▸ **Page excerpt**
Narrative profiles cover the current sample year only. These are easy-to-read, computer-produced profiles that describe main topics from the data profiles for the general-purpose user. These are the only ACS products with no standard errors accompanying the estimates.
These tables are similar to the Census 2000 quick tables, and like them, are derived from detailed tables. Both quick tables and subject tables are predefined, covering frequently requested information on a single topic for a single geographic area. However, subject tables contain more detail than the Census 2000 quick tables or the ACS data profiles. In general, a subject table contains distributions for a few key universes, such as the race groups and people in various age groups, which are relevant to the topic of the table. The estimates for these universes are displayed as whole numbers. The distribution that follows is displayed in percentages. For example, subject table S1501 on educational attainment provides the estimates for two different age groups-18 to 24 years old and 25 years and older, as a whole number. For each age group, these estimates are followed by the percentages of people in different educational attainment categories (high school graduate, college undergraduate degree, etc.). Subject tables also contain other measures, such as medians, and they include the imputation rates for relevant characteristics. More than 40 topic specific subject tables are released each year.
Ranking products contain ranked results of many important measures across states. They are produced as 1-year products only, based on the current sample year. The ranked results among the states for each measure are displayed in three ways-charts, tables, and tabular displays that allow for testing statistical significance.
The rankings show approximately 80 selected measures. The data used in ranking products are pulled directly from a detailed table or a data profile for each state.
GCTs contain the same measures that appear in the ranking products. They are produced as both 1-year and multiyear products. GCTs are produced for states as well as for substate entities, such as congressional districts. The results among the geographic entities for each measure are displayed as tables and thematic maps (see next).
Thematic maps are similar to ranking tables. They show mapped values for geographic areas at a given geographic summary level. They have the added advantage of visually displaying the geographic variation of key characteristics (referred to as themes). An example of a thematic map would be a map showing the percentage of a population 65 years and older by state.

▸ **Data**
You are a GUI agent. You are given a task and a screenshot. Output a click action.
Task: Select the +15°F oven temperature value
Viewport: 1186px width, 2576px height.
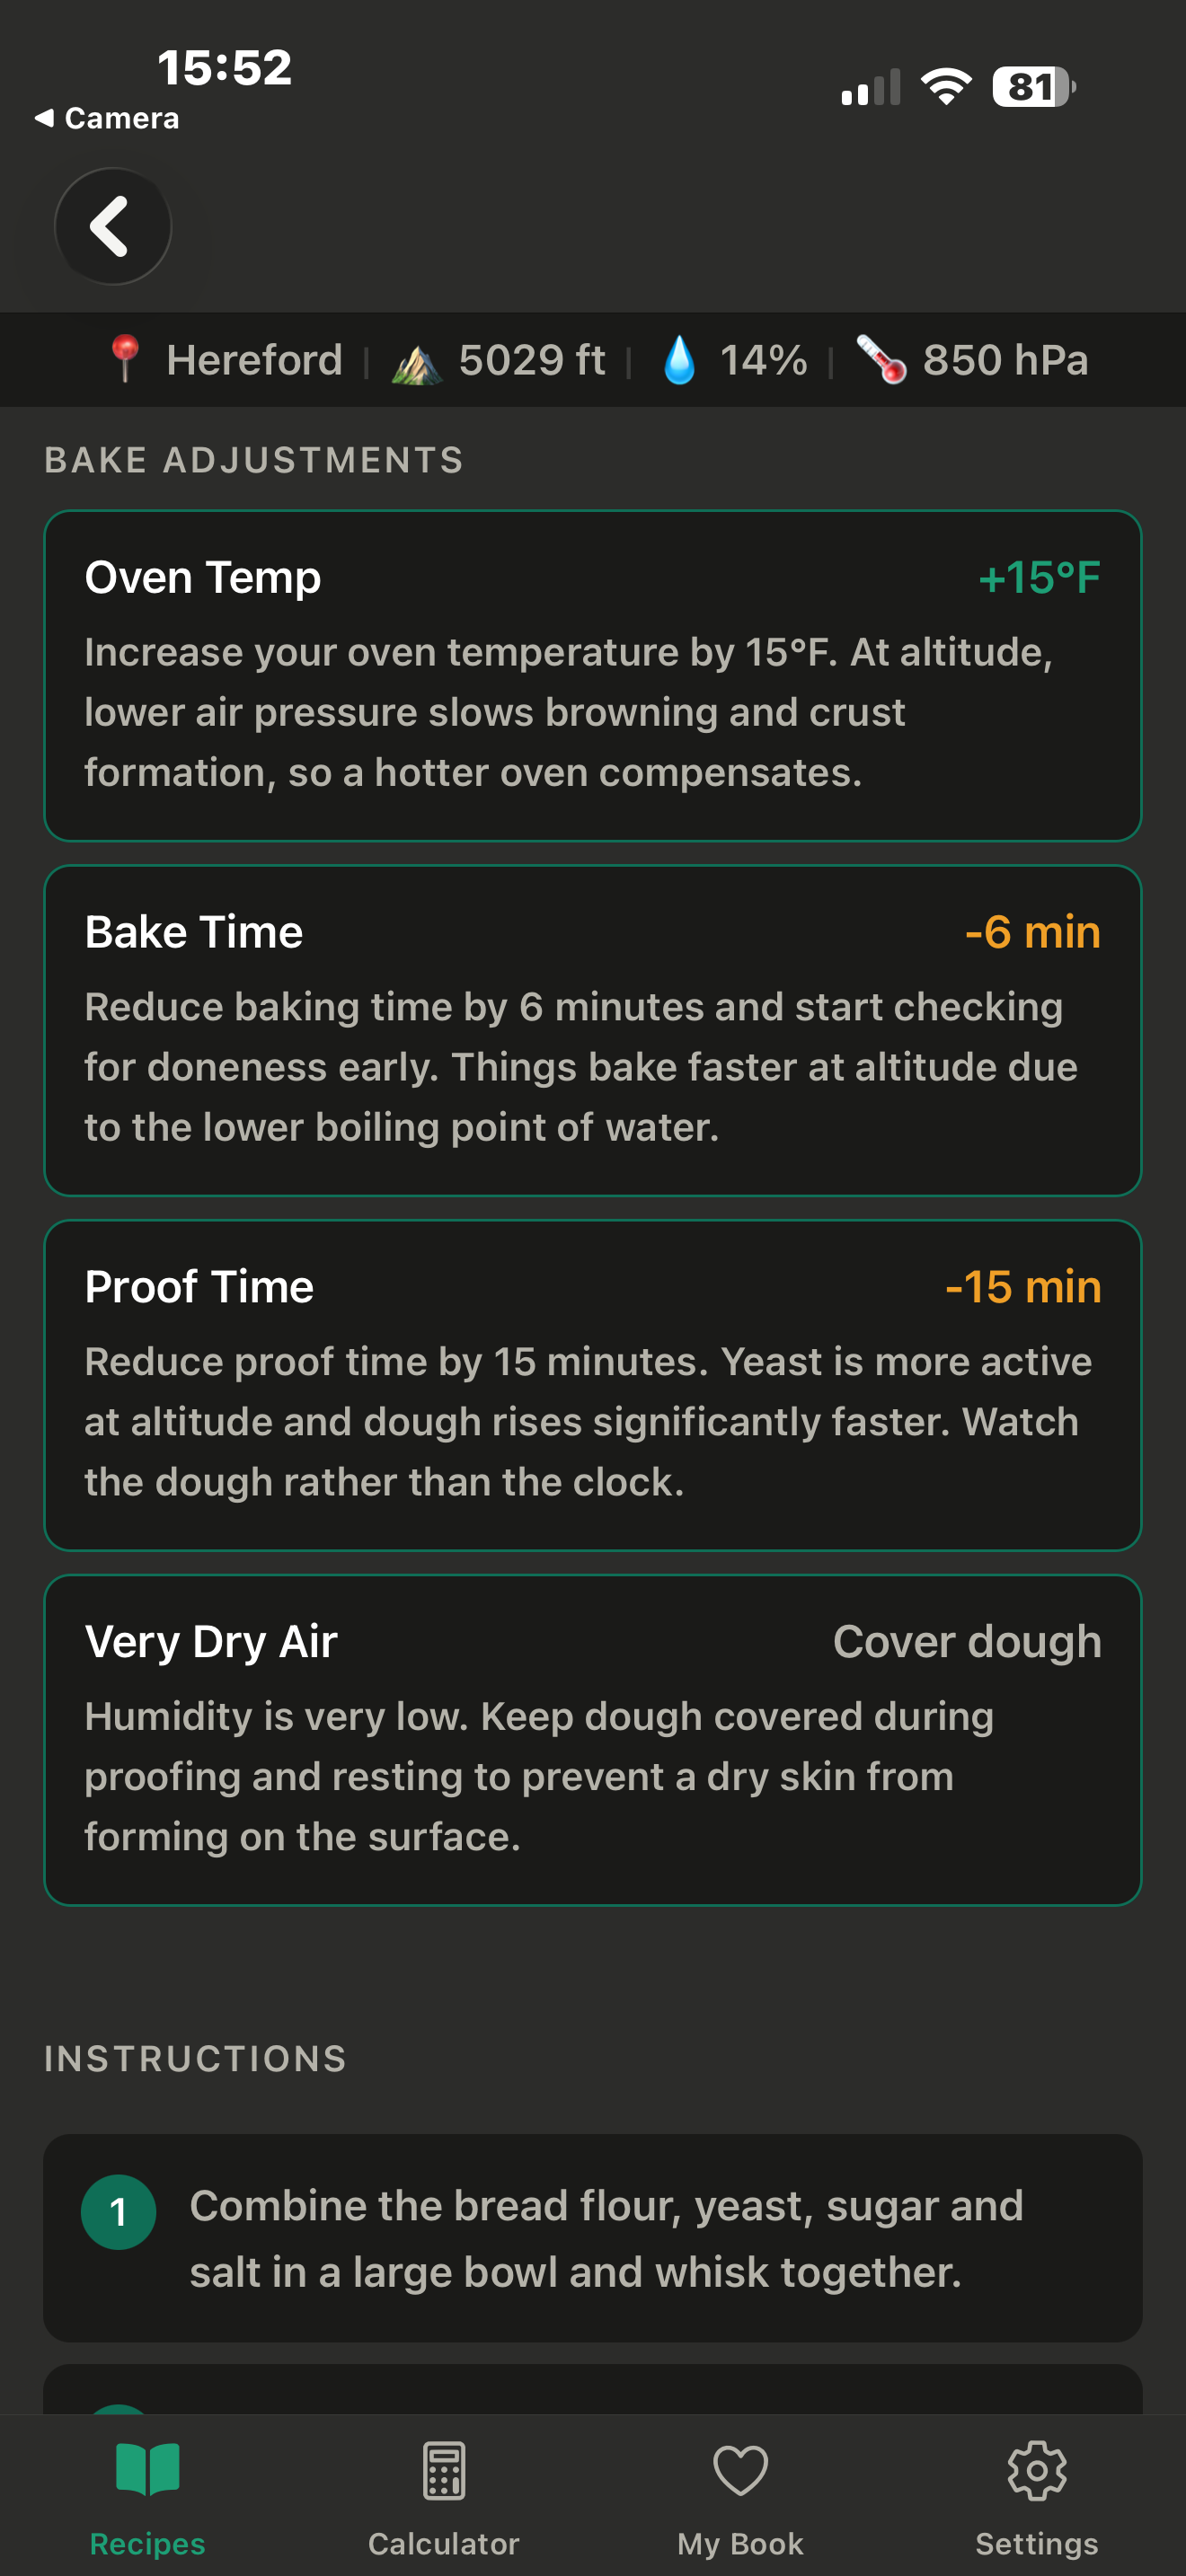point(1039,576)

▸ **Objectives**
**1)** According to the text about American Community Survey data products, approximately how many selected measures do the rankings show?
**2)** List every way the text about American Community Survey data products says the ranked results among the states are displayed.
**3)** Continue the text about American Community Survey data products from its final sentence.
The listing has nothing to do with the text about American Community Survey data products.

▸ **Final results**
**1)** Approximately 80.

**2)**
- Charts
- Tables
- Tabular displays that allow for testing statistical significance

**3)**
SPPs provide certain characteristics from the data profiles for a specific race or ethnic group (e.g., Alaska Natives) or some other selected population group (e.g., people aged 60 years and older). SPPs are provided every year for many of the Census 2000 Summary File 4 iteration groups. SPPs were introduced on a limited basis in the fall of 2005, using the 2004 sample. In 2008 (sample year 2007), this product was significantly expanded. The earlier SPP requirement was that a substate geographic area must have a population of at least 1,000,000 people. This threshold was reduced to 500,000, and congressional districts were added to the list of geographic types that can receive SPPs. Another change to SPPs in 2008 is the addition of many country-of-birth groups. Groups too small to warrant an SPP for a geographic area based on 1 year of sample data may appear in an SPP based on the 3- or 5-year accumulations of sample data. More details on these profiles can be found in Hillmer (2005), which includes a list of selected race, Hispanic origin, and ancestry populations.
Microdata are the individual records that contain information collected about each person and HU. PUMS files are extracts from the confidential microdata that avoid disclosure of information about households or individuals. These extracts cover all of the same characteristics contained in the full microdata sample files. Chapter 14 provides information on data and file organization for the PUMS.
The only geography other than state shown on a PUMS file is the Public Use Microdata Area (PUMA). PUMAs are special nonoverlapping areas that partition a state, each containing a population of about 100,000. State governments drew the PUMA boundaries at the time of Census 2000. They were used for the Census 2000 sample PUMS files and are known as the "5 percent PUMAs." (For more information on these geographic areas, go to .)
The Census Bureau has released a 1-year PUMS file from the ACS since the surveys inception. In addition to the 1-year ACS PUMS file, the Census Bureau plans to create multiyear PUMS files from the ACS sample, starting with the 2005−2007 3-year PUMS file. The multiyear PUMS files combine annual PUMS files to create larger samples in each PUMA, covering a longer period of time. This will allow users to create estimates that are more statistically reliable.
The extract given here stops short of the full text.